I sit diligently by the computer adding words to the screen, but many a time self-doubt sneaks up and I feel like a fraud.
I don't write full-time as my day job interferes. Still, writing dominates my thoughts, demanding my attention. I devote hours daily to writing, both good hours when the words just flow and wasted hours when the words refuse to appear. I have critique partners whose suggestions I use to rewrite my work and make it the best it can be. So my writing is more than a simple leisure pursuit. It's a serious pursuit on its way to being my career.
I am not published in full-length romance fiction. My heart aches but I'm passionate about writing and proud of what I have achieved. I've attended workshops and conferences to learn my craft. I've won and placed in contests. I've had short stories published. I write blog posts. I've completed whole manuscripts. I may not have books for sale in shops or online but I don't let the disappointment own me. I'm simply not yet published.

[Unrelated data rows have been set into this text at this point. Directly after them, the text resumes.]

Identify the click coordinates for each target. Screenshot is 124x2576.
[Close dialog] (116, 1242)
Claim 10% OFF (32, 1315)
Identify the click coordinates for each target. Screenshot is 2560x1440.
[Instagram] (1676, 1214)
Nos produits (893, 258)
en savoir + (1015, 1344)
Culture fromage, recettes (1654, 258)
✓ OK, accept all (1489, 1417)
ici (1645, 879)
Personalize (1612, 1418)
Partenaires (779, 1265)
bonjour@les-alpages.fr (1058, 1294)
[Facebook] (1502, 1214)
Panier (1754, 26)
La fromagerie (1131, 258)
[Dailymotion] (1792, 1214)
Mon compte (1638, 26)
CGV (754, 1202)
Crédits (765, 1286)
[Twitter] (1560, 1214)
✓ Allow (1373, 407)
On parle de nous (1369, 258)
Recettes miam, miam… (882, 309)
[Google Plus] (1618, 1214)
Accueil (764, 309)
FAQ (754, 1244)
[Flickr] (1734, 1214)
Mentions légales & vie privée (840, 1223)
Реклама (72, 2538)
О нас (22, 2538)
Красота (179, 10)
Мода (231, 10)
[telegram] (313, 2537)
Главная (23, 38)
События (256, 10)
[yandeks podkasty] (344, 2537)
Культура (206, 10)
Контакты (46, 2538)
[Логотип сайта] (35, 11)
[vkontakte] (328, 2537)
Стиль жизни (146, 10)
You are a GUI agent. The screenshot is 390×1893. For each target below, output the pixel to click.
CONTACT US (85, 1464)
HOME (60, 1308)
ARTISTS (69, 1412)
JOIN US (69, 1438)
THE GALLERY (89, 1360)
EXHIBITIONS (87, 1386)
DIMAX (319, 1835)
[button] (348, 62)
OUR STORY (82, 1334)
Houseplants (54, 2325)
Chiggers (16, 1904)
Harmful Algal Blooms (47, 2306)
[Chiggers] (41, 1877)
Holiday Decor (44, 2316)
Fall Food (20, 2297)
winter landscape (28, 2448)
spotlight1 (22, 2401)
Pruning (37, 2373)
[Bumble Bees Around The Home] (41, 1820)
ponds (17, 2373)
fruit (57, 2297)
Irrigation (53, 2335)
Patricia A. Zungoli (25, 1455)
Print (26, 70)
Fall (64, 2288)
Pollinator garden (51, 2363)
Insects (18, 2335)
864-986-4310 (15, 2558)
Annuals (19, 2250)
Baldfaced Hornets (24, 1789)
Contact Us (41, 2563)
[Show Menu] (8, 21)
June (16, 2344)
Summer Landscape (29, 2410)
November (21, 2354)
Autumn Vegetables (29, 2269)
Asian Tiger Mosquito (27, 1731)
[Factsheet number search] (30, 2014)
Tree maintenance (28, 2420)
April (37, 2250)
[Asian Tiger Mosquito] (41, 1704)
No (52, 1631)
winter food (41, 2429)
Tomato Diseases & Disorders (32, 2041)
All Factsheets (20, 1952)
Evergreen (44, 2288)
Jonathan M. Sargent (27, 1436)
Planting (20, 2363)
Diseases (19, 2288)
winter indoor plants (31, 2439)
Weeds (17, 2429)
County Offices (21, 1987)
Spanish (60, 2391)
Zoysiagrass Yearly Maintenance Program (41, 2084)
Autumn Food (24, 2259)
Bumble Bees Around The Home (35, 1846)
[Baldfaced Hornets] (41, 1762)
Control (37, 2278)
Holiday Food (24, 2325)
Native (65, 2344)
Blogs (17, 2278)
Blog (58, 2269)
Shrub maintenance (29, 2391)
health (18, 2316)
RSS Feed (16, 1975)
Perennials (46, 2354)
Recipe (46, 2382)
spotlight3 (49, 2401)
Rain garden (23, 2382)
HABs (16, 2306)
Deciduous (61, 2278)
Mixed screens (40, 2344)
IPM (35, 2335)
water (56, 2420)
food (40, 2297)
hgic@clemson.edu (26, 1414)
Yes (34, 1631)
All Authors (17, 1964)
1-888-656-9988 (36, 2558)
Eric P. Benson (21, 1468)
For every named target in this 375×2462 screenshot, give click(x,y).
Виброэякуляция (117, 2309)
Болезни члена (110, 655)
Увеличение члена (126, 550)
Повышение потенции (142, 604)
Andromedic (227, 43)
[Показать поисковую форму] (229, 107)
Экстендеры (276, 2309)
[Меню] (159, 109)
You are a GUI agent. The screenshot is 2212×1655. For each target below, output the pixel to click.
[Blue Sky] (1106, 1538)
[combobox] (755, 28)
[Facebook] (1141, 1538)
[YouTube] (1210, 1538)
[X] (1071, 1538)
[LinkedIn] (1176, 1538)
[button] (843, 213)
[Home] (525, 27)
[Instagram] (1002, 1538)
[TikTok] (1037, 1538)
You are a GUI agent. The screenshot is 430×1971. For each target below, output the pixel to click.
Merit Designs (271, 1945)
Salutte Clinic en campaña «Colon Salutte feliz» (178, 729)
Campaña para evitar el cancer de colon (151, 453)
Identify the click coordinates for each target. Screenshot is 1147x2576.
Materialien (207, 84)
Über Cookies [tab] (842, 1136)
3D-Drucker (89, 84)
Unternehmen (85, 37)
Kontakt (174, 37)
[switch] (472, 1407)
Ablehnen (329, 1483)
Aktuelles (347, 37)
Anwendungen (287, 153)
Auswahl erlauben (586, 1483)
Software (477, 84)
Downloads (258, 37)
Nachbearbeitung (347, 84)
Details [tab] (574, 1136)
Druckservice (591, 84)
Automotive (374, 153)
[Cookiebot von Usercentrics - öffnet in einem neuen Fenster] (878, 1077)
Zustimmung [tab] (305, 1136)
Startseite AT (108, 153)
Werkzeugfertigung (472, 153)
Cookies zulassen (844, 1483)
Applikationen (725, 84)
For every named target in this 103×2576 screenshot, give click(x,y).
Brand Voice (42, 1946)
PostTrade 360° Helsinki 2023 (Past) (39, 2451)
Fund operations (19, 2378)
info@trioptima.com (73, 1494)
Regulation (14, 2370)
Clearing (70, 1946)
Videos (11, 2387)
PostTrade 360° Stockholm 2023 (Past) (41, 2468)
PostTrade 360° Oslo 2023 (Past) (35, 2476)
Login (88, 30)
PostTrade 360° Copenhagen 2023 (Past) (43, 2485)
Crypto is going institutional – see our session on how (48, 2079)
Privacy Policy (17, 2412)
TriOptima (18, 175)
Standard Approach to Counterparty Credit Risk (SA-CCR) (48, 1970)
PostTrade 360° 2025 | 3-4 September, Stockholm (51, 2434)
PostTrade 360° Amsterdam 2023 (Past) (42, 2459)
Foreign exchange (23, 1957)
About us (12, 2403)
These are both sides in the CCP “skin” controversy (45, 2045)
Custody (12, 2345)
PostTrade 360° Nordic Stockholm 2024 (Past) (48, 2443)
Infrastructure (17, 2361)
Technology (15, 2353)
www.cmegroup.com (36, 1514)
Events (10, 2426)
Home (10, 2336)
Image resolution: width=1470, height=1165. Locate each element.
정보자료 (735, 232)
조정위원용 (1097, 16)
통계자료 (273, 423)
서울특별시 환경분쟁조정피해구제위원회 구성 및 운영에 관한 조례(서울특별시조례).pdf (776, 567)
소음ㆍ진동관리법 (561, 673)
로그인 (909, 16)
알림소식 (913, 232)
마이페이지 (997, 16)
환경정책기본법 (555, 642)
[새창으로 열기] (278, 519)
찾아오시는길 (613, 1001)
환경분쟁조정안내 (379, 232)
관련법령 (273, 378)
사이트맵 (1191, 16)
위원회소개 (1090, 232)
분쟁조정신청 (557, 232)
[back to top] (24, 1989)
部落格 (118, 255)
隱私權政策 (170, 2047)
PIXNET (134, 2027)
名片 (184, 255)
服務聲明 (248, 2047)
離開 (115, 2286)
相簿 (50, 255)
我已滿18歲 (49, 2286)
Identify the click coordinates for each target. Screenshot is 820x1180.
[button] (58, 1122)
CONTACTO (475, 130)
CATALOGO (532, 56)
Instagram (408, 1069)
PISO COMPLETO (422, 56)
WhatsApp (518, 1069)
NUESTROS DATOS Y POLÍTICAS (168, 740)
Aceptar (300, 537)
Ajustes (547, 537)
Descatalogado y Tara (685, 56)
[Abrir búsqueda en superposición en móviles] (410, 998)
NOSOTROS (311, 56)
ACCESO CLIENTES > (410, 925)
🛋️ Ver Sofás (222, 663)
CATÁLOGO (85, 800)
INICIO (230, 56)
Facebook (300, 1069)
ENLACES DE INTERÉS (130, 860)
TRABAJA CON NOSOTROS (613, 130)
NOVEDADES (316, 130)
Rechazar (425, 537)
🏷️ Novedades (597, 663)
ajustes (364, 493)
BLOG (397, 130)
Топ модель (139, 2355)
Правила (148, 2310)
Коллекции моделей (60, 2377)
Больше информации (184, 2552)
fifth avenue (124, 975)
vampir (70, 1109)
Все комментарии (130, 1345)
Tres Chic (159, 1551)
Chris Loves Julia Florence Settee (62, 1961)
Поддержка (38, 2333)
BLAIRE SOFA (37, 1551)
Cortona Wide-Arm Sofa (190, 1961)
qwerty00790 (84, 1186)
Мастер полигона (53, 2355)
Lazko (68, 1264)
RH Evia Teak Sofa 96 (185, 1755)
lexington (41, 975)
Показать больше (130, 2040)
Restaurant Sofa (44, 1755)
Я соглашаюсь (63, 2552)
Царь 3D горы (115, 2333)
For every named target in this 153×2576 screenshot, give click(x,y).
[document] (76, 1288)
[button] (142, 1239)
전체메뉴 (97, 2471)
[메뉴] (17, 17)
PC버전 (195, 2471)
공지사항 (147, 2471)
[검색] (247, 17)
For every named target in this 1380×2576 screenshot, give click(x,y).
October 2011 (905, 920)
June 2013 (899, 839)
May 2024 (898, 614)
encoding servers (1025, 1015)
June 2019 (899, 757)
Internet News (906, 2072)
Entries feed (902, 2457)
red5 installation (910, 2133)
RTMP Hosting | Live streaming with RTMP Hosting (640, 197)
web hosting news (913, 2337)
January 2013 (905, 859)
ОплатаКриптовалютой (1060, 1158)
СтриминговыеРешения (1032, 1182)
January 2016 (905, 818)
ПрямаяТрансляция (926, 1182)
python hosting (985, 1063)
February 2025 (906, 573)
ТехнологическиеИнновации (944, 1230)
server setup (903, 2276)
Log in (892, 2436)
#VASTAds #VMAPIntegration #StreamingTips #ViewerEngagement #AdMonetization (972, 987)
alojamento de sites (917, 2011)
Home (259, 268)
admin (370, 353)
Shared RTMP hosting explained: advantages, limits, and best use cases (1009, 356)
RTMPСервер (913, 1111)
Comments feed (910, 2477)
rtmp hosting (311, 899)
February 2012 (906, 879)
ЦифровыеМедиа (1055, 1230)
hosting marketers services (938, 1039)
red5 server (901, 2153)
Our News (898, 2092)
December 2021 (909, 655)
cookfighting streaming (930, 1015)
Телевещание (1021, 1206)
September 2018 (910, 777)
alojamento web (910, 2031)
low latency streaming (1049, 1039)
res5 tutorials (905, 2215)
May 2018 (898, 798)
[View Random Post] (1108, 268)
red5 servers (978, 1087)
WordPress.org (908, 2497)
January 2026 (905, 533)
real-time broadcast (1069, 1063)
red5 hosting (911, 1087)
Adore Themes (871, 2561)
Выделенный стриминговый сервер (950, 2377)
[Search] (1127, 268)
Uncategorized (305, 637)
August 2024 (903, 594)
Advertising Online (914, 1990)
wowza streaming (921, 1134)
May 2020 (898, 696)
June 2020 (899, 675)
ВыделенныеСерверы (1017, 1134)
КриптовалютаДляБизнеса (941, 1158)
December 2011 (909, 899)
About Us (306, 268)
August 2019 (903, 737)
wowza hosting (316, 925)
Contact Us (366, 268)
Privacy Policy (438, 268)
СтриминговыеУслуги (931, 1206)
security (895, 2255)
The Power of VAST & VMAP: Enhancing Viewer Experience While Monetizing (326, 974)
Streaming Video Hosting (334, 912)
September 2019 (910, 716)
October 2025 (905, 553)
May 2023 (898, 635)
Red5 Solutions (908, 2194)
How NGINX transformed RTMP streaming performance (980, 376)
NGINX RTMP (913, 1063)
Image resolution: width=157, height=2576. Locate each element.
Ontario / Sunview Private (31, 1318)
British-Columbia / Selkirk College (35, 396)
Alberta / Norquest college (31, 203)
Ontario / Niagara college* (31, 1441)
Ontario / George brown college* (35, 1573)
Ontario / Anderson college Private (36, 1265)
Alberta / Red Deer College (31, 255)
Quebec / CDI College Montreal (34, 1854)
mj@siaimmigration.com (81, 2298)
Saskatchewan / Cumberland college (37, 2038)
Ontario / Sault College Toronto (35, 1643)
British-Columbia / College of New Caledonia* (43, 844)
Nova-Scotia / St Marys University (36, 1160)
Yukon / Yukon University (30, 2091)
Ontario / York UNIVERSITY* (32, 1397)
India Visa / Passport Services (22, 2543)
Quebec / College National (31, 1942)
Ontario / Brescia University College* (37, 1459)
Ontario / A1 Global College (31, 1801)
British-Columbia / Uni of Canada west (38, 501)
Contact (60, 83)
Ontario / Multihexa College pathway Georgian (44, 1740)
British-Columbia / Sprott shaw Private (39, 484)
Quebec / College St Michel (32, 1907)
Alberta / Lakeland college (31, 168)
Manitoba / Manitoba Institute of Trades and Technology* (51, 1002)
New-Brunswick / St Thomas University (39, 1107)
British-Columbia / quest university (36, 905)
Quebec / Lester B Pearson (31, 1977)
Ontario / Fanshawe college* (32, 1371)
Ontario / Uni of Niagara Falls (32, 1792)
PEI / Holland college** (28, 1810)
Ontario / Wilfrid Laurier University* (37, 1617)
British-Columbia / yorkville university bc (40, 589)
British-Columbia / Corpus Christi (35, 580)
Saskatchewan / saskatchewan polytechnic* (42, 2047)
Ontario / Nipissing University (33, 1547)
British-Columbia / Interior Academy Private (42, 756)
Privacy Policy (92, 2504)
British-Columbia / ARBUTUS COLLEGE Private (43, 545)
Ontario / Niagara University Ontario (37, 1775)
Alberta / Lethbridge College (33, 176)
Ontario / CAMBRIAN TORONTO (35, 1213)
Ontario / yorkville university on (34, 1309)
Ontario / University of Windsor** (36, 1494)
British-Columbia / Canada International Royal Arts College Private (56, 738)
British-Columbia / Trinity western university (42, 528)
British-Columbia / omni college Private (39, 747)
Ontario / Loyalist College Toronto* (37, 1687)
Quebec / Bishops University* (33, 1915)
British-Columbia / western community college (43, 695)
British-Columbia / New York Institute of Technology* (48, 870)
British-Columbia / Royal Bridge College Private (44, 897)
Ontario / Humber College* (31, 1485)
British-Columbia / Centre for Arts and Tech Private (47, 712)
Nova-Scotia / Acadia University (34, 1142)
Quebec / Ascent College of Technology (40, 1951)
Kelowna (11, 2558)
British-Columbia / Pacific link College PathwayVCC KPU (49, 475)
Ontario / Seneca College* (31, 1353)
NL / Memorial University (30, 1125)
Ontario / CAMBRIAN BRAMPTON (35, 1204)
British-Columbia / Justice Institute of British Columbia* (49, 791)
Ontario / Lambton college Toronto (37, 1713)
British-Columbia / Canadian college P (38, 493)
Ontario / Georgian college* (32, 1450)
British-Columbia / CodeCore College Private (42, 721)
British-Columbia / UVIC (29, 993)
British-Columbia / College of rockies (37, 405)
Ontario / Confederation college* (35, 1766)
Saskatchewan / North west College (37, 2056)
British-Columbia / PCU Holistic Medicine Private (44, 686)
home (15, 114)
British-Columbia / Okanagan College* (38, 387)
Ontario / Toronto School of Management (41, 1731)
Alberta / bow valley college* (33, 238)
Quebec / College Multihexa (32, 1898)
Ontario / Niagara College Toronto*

I haven't been offered a publishing contract but I have submitted my work to editors and agents via successful pitches at conferences and via the slush pile. One rejection came after another. Discouraging? You bet it is! It's a flogging of my self-confidence and I'm left wondering, 'Is my writing any good?' Then I tell myself, 'Hey, authors Stephen King and JK Rowling received rejection letters. Did that stop them from writing? No.'
Each rejection I have received is more encouraging than the last, giving clear explanations for rejecting and requesting new submissions. The editor wants to see more of my writing. That's a big confidence booster. Is it any wonder I'm soon back at the computer writing?
So, yes, I can call myself a writer, a real writer, and I can say it with confidence. And that's...empowering!
Have you found yourself wondering if you're a real writer? At what point have you decided you are?
Love to love - planning my 'top-of-the-bucket-list' writers' retreat and Northern Lights trip.
Love to laugh - at the radio DJs who make my commutes to work and back home fun drives.
Love to learn - what other writers think about their writing.